Nel tempo sono arrivate direttamente dal sito Expo alcune panchine e si è radicata l’iniziativa «Qualibrì», l’unica libreria en plein air (anch’essa gratuita) per bambini, ideata da Cinzia D’Alessandro. A impreziosire il tutto, le opere d’arte di Millo realizzate sulle facciate dei due palazzi confinanti. L’ex Consiglio di zona sosteneva le iniziative, che facevano anche da collante tra le varie realtà della zona: studenti dello Ied, anziani, famiglie, ragazzi. «Abbiamo iniziato molto bene, eravamo un valore da conservare e valorizzare sempre di più. Poi con il cambio di giunta in Municipio e il cambio di regole amministrative abbiamo avuto delle difficoltà. Non siamo più stati una priorità per loro – raccontano Tavazzi e Bassani, senza polemiche ma scorati e dispiaciuti -. Il progetto era sperimentale, lo spazio non è un giardino ma un’area dismessa trasformata, e proprio perché sperimentazione e sfida l’amministrazione centrale, con cui abbiamo condiviso il progetto, avrebbe potuto continuare ad affiancarci e monitorare il percorso passo per passo facendo leva sui punti di forza e aiutandoci a superare gli ostacoli, anche burocratici. In fondo eravamo tutti volontari, mettevamo a disposizione il nostro tempo per la città».

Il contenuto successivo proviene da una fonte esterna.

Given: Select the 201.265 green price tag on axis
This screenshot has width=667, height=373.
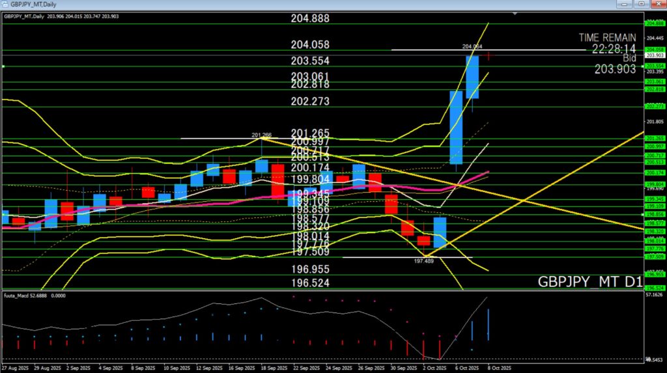Looking at the screenshot, I should tap(653, 138).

Difficile responsabilizzare i cittadini, loro in parte ce l’avevano fatta, ma con il tempo era diventato difficile coordinarsi, «senza la regia e il supporto delle istituzioni». A maggio peraltro quasi tutto il Comitato 22 marzo si è chiamato fuori dall’organizzazione. Ancora, ci sono stati alcuni atti vandalici sui murales che forse richiederebbero telecamere e sorveglianza. A questo si aggiunge la lunghezza burocratica, «anche onerosa», spiega Gravina. Per ogni evento era necessaria la certificazione di un tecnico, con un piano preciso per la gestione della sicurezza. Una complessiva, annuale, sarebbe stata possibile ma avrebbe avuto un costo insostenibile per l’associazione, superiore ai mille euro. Su questo punto l’amministrazione forse potrebbe aiutare di più, «e lo diciamo per il futuro». Il Giardino delle culture per ora rimane vuoto. Potrebbero interessarsene le scuole del quartiere, ad esempio. «La speranza è che torni a riempirsi di attività e di persone», dicono scorati i promotori dell’associazione che dopo quattro anni di impegno, si allontana.